Я ощущаю, как растет мое облегчение, и только сейчас понимаю, что чувствую: значит, вот она, любовь!
Спустя семь дней мы уже знаем, что поженимся в Бретани, этим летом.
Эдди наклонилась и испила из древнего «родника сказок», так мы детьми называли этот источник на улице 127 в Тремазане, у капеллы Святого Самсона. Ключ бьет прямо из скалы, старый каменный резервуар и обтесанный менгир обрамляют древний источник, который, как считается, исполняет детские желания. Дрок цветет желтым цветом.
– Давай заведем ребенка, Генри, – говорит мне Эдди. Она прекрасна в своем белом платье. Когда мы были в капелле Святого Самсона восьмого века, от озноба на ее коже появился узор из крошечных мурашек.
– У времени здесь иной ход, – шепчет она.
– Время тут тоньше, – отвечаю я. – Есть такие места, где ощущение чуда сильнее, чем в других уголках земли.
– Если мы затеряемся среди миров, давай встретимся снова на этом месте, – шепчет Эдди мне в ухо. – Хорошо?
– Хорошо, – отвечаю я и продолжаю: – Я люблю тебя. Прости меня, если я не всегда все делаю правильно.
– Прекрати думать категориями «правильно»-«неправильно», – возражает она, – их нет. Ты просто должен жить, понимаешь? Просто жить.
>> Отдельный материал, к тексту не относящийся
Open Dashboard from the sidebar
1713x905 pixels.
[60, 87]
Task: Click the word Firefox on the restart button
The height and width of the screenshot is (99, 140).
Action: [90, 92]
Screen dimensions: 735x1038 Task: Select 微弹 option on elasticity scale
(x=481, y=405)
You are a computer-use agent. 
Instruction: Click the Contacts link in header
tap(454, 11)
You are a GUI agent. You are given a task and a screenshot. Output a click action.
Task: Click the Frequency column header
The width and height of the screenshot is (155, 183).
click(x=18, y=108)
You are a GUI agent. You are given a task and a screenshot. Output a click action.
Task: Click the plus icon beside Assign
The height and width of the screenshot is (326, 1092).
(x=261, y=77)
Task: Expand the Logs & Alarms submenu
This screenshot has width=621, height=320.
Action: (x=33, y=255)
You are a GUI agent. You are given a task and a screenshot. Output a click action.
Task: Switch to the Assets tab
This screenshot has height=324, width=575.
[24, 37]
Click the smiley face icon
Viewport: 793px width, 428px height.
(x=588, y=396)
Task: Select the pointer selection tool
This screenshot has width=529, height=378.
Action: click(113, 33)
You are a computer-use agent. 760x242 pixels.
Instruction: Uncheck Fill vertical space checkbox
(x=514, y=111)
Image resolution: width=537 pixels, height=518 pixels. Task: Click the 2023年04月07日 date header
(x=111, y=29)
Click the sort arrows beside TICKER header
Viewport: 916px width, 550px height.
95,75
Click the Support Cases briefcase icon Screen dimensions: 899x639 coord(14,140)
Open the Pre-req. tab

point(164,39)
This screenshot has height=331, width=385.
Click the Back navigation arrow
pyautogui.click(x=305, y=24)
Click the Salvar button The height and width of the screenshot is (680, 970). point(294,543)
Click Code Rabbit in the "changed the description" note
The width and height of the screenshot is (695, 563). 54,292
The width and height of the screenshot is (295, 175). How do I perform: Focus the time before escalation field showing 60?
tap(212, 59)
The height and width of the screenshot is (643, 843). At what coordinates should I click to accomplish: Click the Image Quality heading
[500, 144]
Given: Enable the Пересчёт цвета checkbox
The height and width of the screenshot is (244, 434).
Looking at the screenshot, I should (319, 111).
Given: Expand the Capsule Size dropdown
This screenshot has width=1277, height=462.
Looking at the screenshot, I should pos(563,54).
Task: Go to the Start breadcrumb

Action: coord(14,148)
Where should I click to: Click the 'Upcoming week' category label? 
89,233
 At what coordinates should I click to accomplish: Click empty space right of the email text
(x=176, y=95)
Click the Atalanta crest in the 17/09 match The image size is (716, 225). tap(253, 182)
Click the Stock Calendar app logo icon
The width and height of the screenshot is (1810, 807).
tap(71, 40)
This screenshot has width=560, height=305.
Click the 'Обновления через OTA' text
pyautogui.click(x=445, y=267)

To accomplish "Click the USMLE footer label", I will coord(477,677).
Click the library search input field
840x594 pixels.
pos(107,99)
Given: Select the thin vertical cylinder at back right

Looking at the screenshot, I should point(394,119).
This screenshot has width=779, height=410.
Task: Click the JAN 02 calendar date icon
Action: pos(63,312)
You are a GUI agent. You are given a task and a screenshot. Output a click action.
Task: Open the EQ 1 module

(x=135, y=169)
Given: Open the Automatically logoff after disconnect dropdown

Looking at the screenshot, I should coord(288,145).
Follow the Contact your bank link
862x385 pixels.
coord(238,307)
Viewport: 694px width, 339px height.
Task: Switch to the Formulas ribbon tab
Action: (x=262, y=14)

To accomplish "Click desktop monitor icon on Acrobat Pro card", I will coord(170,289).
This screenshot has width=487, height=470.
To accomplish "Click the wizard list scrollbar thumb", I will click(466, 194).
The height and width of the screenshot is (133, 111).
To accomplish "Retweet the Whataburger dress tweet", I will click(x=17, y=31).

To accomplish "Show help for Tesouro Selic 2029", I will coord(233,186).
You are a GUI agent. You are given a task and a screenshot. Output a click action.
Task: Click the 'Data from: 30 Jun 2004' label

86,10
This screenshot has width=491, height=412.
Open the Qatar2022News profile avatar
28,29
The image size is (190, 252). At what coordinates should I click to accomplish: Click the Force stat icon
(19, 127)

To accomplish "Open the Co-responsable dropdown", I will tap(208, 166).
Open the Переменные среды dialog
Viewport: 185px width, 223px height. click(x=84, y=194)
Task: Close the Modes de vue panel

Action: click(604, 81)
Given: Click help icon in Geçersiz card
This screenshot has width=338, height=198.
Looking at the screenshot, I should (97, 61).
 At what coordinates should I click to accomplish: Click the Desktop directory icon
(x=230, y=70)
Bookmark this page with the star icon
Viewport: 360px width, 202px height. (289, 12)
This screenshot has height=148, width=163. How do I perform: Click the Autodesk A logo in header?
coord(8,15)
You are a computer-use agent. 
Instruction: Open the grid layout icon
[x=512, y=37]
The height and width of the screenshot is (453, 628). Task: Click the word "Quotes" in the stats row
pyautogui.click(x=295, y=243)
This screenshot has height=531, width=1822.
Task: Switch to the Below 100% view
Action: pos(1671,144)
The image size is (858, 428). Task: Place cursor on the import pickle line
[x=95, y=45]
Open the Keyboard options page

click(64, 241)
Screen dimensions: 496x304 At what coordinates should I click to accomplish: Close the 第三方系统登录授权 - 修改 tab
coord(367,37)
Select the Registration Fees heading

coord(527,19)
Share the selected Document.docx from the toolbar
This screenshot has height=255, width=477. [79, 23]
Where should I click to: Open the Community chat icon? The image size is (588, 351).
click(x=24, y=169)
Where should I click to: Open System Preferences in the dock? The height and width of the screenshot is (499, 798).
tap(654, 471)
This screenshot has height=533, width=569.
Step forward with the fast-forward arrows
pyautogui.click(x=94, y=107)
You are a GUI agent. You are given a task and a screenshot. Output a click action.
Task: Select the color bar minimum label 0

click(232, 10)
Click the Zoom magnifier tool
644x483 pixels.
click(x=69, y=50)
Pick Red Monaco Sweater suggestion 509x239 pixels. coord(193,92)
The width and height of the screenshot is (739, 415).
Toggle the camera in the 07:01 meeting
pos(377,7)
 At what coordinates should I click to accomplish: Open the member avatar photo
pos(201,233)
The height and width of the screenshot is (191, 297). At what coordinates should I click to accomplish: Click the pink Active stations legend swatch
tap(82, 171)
Мы еще раз пьем из источника. Море сегодня темно-бирюзовое, и то тут, то там поднимаются белые пенные шапки. Ветер сталкивает воды Атлантики и Ла-Манша, а Ируаз между ними бурлит и пенится. Это самое прекрасное море на свете, и я здесь с самой прекрасной женщиной на свете.
Утром мы продолжаем наше путешествие вдоль побережья, я хочу показать Эдди все. Ле-Конке, мыс Сен-Матьё, бухту Умерших в Трепасе, остров Сен, где время истончается больше всего и все непрожитые жизни буквально натыкаются друг на друга и их больше ничто не разделяет.
Мы бредем, держась за руки, по скалистой тропинке, по которой сотни лет назад пробирались к холмистым лугам таможенники и контрабандисты.
Потом спускаемся в долину.
Мы одни, сейчас полдень, и все сидят за столами и наслаждаются тем, что они живы и могут отведать восхитительные, роскошные блюда. Моллюски с луковым соусом, омары, губаны и треска.
Я прикасаюсь губами к ее губам и чувствую, что мягкий кончик ее языка заигрывает со мной. Я обнимаю свою невесту и шепчу ей на ушко, что знаю такие места на диком пляже, где нас могут увидеть разве что пикирующие чайки.
Мы находим плоский, ровный, теплый валун, Эдди прислоняется к нему спиной и открывает мне свои поцелованные солнцем ноги.
Я поворачиваюсь спиной к морю. Солнце согревает мои плечи, затылок.
Я полностью в ней, так глубоко, что уже не могу понять, где начинается ее тело и заканчивается мое.
Я чувствую соль на губах, жажду, наклоняюсь вперед, чтобы поцеловать Эдди, и она удерживает меня в себе. Ее лоно мягкое, и теплое, и влажное, и я начинаю любить ее в том ритме, который задают волны, разбивающиеся под нами о скалы, уверенно и не слишком быстро.